◆ EXERCISE MATERIALS

==========

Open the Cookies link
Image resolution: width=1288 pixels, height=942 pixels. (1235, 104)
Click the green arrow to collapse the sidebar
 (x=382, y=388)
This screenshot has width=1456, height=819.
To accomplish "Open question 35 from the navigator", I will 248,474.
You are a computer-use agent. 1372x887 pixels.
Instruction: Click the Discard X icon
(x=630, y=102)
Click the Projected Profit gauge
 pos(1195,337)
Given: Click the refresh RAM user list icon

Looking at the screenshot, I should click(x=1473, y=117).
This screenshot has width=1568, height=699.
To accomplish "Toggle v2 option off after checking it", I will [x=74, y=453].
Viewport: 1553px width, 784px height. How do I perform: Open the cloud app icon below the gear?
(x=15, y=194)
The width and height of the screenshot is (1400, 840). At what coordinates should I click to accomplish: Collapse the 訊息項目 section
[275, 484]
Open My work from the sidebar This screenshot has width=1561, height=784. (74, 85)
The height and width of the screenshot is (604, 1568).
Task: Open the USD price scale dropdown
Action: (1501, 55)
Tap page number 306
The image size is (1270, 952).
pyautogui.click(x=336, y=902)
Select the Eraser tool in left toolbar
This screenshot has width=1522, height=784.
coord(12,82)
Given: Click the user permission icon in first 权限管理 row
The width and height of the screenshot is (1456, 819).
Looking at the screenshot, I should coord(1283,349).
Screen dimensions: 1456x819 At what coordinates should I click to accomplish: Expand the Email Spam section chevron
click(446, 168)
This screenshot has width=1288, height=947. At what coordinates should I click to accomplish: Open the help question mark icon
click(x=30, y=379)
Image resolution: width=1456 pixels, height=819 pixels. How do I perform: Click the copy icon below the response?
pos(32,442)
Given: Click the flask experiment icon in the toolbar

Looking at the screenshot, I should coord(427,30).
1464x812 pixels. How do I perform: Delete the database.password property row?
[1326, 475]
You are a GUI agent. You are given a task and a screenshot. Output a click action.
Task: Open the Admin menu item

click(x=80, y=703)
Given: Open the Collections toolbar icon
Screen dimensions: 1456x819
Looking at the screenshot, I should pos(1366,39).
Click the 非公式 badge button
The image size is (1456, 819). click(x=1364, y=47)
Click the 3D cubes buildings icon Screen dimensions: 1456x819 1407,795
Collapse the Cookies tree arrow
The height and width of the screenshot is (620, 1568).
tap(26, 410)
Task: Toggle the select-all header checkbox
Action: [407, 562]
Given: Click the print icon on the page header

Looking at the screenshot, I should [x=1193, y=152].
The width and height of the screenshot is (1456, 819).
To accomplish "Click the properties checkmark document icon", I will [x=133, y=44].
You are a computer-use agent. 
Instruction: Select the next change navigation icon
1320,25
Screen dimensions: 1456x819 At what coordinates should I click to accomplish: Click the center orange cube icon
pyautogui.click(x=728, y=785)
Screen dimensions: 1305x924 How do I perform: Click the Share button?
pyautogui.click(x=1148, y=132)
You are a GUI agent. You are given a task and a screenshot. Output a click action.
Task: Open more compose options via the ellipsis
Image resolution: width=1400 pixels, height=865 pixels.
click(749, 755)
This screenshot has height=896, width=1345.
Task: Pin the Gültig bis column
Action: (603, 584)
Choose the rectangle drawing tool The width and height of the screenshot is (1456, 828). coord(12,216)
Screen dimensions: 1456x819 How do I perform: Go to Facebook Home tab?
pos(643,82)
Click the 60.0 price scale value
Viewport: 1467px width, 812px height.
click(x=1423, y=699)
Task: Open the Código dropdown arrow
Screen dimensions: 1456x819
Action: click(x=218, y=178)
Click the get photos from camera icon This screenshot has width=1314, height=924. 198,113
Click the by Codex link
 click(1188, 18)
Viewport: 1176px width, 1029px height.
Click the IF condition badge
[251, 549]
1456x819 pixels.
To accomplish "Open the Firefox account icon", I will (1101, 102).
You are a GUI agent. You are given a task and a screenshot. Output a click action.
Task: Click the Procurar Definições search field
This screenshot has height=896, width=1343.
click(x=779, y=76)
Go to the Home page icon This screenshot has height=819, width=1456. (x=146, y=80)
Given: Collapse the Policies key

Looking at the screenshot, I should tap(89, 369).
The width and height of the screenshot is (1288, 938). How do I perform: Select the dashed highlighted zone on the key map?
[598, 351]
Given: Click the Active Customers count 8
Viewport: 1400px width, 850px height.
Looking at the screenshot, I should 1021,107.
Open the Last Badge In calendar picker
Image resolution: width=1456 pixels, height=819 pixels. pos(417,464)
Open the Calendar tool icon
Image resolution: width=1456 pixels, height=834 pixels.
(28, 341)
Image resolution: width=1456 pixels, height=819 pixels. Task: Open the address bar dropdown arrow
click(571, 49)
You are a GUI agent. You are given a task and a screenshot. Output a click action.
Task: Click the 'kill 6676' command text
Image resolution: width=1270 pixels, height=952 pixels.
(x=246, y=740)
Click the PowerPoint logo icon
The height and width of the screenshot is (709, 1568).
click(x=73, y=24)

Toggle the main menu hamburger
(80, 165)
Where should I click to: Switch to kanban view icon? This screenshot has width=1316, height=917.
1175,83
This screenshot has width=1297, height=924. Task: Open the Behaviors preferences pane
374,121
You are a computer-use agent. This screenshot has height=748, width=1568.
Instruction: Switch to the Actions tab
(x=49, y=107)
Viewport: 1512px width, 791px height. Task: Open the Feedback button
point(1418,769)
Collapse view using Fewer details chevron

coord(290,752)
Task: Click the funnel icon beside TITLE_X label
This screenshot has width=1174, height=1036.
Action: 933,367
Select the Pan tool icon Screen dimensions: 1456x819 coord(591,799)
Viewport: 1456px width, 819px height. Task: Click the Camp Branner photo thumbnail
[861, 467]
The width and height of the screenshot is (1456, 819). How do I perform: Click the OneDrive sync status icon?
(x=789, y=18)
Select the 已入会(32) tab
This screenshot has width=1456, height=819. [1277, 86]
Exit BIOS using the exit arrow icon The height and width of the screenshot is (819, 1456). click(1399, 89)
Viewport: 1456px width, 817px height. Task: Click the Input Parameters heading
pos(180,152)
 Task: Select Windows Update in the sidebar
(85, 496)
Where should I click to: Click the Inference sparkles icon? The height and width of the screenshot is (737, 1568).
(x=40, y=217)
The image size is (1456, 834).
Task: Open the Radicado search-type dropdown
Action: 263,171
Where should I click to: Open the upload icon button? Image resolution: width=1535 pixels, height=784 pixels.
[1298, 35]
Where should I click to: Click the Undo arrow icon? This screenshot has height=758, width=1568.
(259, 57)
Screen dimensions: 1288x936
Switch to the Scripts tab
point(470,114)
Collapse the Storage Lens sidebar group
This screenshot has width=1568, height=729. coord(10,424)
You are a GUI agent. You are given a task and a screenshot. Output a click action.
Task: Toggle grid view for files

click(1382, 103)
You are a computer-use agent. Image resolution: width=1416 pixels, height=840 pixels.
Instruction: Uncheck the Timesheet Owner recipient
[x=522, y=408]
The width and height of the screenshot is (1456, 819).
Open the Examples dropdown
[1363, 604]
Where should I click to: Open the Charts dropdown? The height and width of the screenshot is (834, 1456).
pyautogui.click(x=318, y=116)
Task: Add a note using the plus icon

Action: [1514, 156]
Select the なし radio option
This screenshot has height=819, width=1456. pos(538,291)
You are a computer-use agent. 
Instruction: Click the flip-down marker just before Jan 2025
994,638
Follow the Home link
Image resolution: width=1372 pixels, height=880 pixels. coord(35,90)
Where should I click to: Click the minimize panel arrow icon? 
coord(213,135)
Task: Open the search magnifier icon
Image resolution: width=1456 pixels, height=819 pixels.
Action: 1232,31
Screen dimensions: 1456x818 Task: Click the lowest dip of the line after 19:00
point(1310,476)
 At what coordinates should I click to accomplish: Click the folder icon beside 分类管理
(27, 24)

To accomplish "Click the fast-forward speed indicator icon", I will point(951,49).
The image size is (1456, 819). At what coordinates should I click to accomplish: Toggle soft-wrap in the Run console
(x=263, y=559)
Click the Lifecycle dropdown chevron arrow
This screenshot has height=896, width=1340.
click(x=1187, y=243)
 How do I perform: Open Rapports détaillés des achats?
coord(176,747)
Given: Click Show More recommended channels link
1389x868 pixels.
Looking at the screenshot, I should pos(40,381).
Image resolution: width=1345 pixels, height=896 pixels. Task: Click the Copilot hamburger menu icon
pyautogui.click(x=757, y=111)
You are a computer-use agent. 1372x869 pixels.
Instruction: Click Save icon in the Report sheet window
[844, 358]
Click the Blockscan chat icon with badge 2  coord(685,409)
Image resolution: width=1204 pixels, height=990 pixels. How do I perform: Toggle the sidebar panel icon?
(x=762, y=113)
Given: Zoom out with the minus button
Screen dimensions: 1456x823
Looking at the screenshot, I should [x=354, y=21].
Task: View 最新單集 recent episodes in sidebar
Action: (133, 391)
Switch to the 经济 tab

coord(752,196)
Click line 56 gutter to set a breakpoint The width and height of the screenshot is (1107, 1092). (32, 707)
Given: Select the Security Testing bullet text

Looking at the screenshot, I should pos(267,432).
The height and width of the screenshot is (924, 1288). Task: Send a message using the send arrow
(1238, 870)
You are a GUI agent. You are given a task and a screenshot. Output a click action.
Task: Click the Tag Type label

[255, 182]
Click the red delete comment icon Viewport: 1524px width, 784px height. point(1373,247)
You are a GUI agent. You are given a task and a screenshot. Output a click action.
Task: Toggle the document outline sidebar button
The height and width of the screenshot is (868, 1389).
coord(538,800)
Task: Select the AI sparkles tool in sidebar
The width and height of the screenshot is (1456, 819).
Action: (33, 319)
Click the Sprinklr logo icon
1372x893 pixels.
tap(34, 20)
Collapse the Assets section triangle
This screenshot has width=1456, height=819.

==========

◆ TASK TO COMPLETE
Copy each line of the data above that holds "with".

◆ WORKED SOLUTION
Click the Blockscan chat icon with badge 2  coord(685,409)
Given: Zoom out with the minus button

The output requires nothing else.